==== PASSAGE TO READ ====
Originally Posted by *wire* 
Where do I find my own IP?

Go to Start, Programs, Accessories.

Then click command prompt.

Type ipconfig and then write down your IP address. It will show after a couple of seconds.


----------



## NEvolution

Quote:


Originally Posted by *wire* 
Where do I find my own IP?

Go to whatismyip.com and it will tell you your external IP.


----------



## wire

Which one is it in the cmd prompt?

And how do I open ports or w/e on my router so people can join?


----------



## NEvolution

Quote:


Originally Posted by *wire* 
Which one is it in the cmd prompt?

And how do I open ports or w/e on my router so people can join?

See my post above for your IP.

See this guide to open ports in your router.
Port Forwarding (Note: This site also displays your external IP)


----------



## The Duke

I know your IP


----------



## NEvolution

Quote:



Originally Posted by *The Duke*


I know your IP










Haha, abuse of power! j/k


----------



## darcness

Quote:



Originally Posted by *The Duke*


I know your IP










Admin FTW!!!
==== DATASET CONTENT ====
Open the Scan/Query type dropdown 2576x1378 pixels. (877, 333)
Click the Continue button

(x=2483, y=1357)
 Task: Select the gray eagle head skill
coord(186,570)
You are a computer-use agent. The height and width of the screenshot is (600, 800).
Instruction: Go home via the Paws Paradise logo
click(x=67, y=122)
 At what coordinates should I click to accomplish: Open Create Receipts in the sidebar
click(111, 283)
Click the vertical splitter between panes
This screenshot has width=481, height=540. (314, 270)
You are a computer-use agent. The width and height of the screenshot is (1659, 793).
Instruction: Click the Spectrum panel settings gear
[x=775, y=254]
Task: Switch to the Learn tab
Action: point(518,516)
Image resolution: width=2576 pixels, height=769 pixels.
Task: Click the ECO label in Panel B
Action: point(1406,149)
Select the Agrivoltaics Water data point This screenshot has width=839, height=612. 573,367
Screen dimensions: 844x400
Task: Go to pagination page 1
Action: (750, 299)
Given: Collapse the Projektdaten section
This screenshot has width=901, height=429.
====
→ EXERCISE
From the forum thread on finding an IP address, copy the part that opens with the words containing "Go to Start, Programs, Accessories." and closes with "couple of seconds.". The lines above come from a separate source, unrelated to the forum thread on finding an IP address.

→ COMPLETE RESPONSE
Go to Start, Programs, Accessories.

Then click command prompt.

Type ipconfig and then write down your IP address. It will show after a couple of seconds.